Built with multi-threading support (MAX_THREADS=64, default=12). Built with OpenSSL version : OpenSSL 1.1.1w 11 Sep 2023 Running on OpenSSL version : OpenSSL 1.1.1w 11 Sep 2023 OpenSSL library supports TLS extensions : yes OpenSSL library supports SNI : yes OpenSSL library supports : TLSv1.0 TLSv1.1 TLSv1.2 TLSv1.3 Built with Lua version : Lua 5.3.3 Built with the Prometheus exporter as a service Built with network namespace support. Support for malloc_trim() is enabled. Built with libslz for stateless compression. Compression algorithms supported : identity("identity"), deflate("deflate"), raw-deflate("deflate"), gzip("gzip") Built with transparent proxy support using: IP_TRANSPARENT IPV6_TRANSPARENT IP_FREEBIND Built with PCRE2 version : 10.36 2020-12-04 PCRE2 library supports JIT : yes Encrypted password support via crypt(3): yes Built with gcc compiler version 10.2.1 20210110

Available polling systems : epoll : pref=300, test result OK poll : pref=200, test result OK select : pref=150, test result OK Total: 3 (3 usable), will use epoll.
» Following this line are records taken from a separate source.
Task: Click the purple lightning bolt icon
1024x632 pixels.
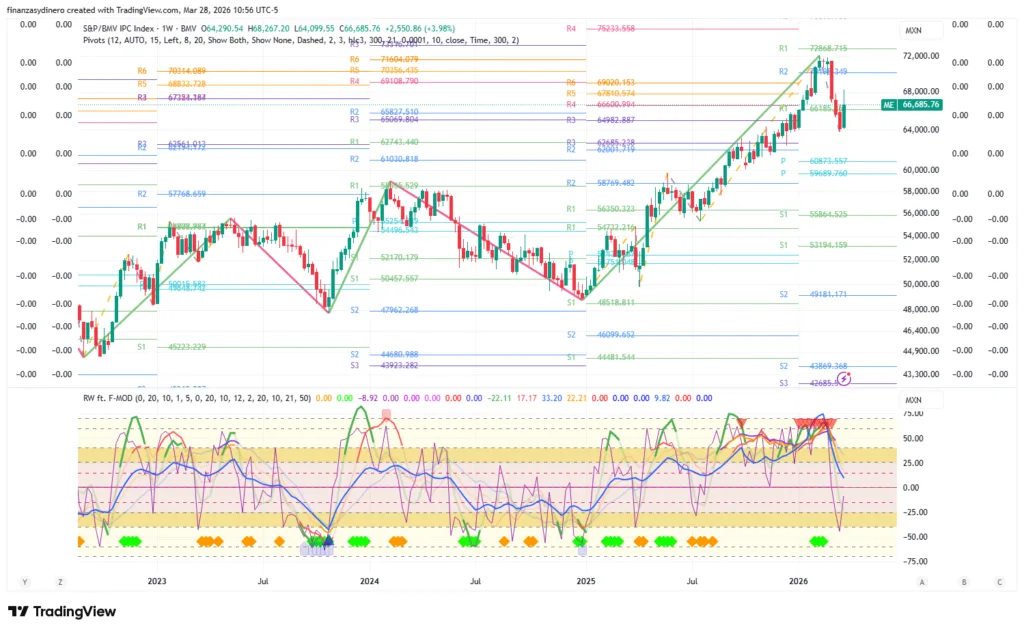Action: [845, 379]
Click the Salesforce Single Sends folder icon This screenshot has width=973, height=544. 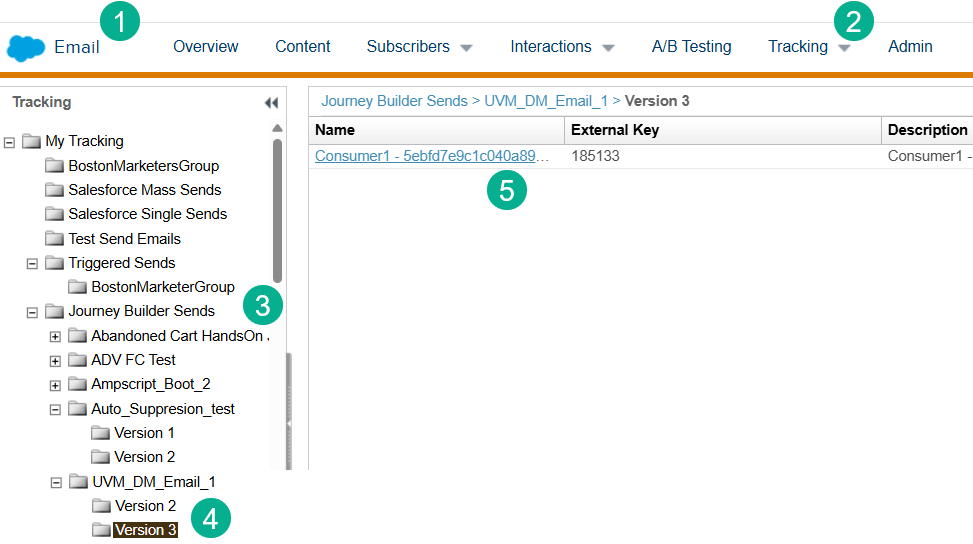pyautogui.click(x=54, y=214)
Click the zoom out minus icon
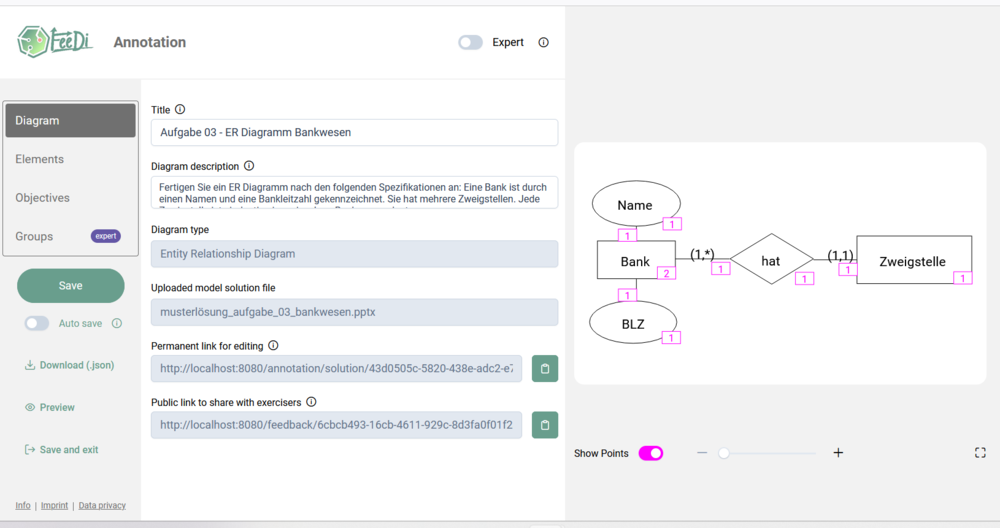This screenshot has height=528, width=1000. pos(702,453)
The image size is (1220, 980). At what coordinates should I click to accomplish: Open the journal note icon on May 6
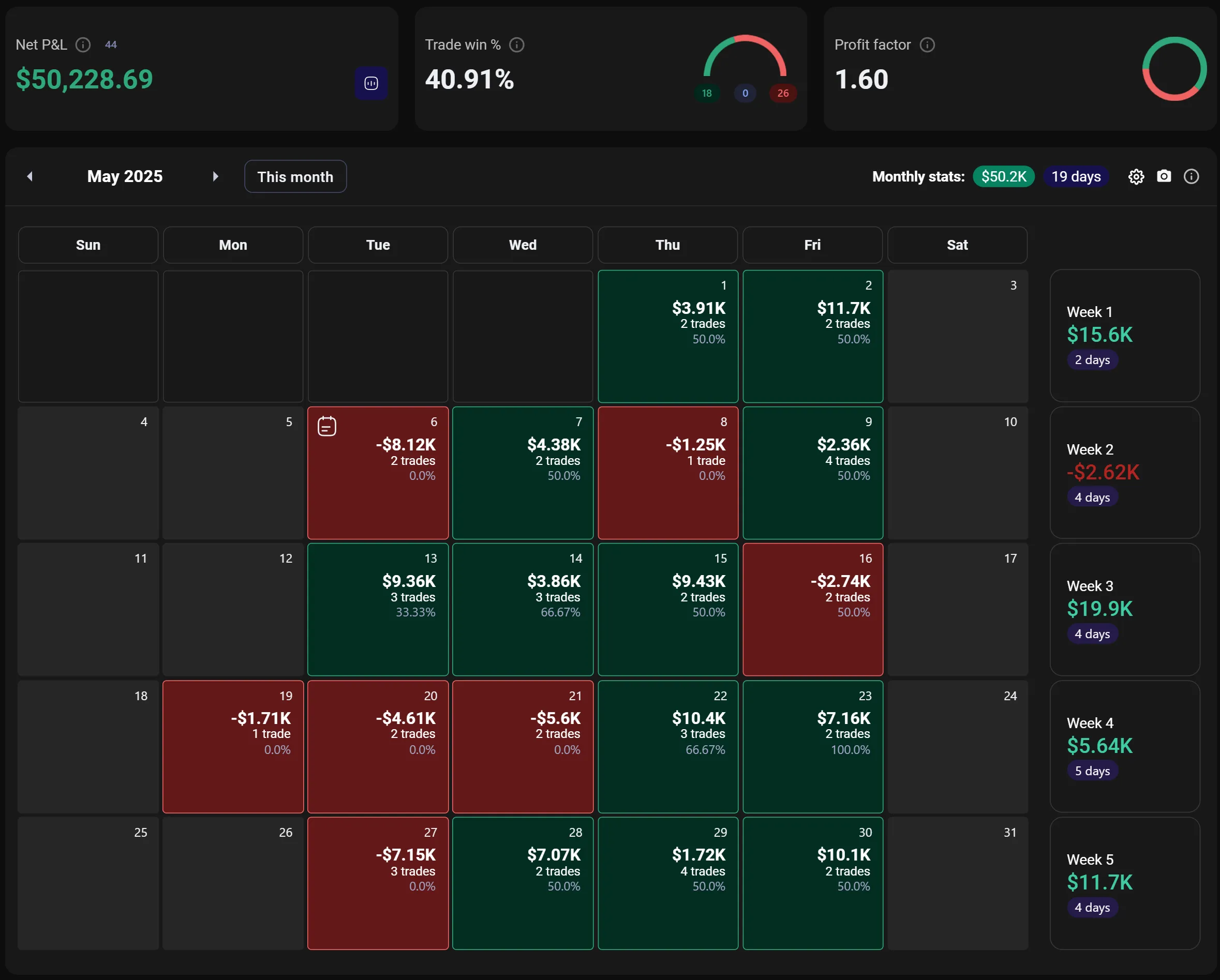click(x=327, y=426)
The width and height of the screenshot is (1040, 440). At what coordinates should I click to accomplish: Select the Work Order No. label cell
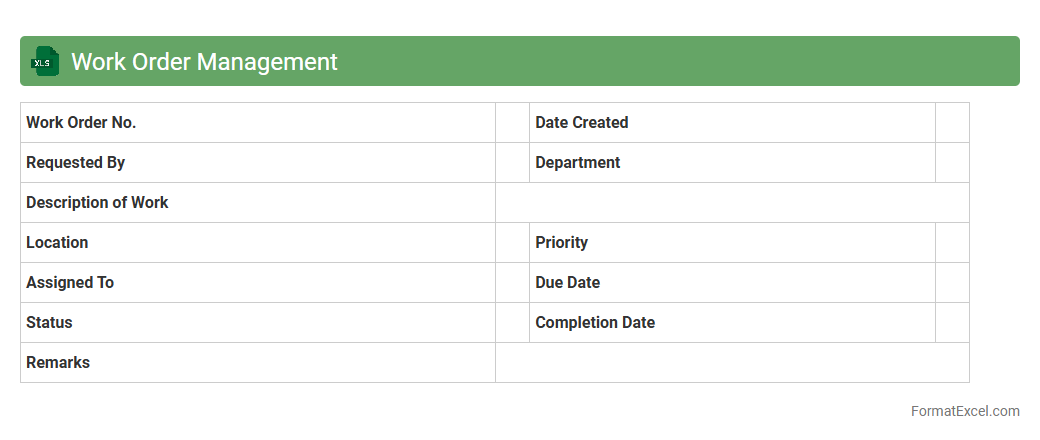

Available services : prometheus-exporter Available filters : [CACHE] cache [COMP] compression [FCGI] fcgi-app [SPOE] spoe [TRACE] trace

HaProxy Log :

Sep 24 15:17:05 localhost haproxy[2098914]: 86.241.147.74:59575 [24/Sep/2025:15:17:05.633] https~ https/https1 0/0/0/13/13 421 453 - - -- 5/5/0/0/0 0/0 "GET /X HTTP/2.0" SNI=www.hostname1.com HOST=www.hostname1.com

Apache2 log :

86.241.147.74 - - [24/Sep/2025:15:17:05 +0200] "GET /X HTTP/2.0" 421 WL:"0" HOST:www.hostname1.com SNI:-

0.025% 421 for the moment

I will try tomorrow on the 3.0 LTS branch.

Sep 24 '25 13:09 touchweb-vincent

Hello,

Since upgrading to 3.0.11, we’ve observed another strange SNI behavior (statistics coming on Sunday - currently <0.015%) related to the first certificate being served, which was not the case before, we only had rare problems on secondary certificates:

HAProxy: Sep 25 07:36:40 localhost haproxy[2300971]: X.142:57837 [25/Sep/2025:07:36:40.915] https~ https/X 0/0/0/22/64 421 453 - - -- 76/76/1/1/0 0/0 "POST X HTTP/2.0" SNI=www.hostname1.com HOST=www.hostname1.com (first certificate on the server – we never had any SNI issues with the first certificate on the 2.6 LTS branch)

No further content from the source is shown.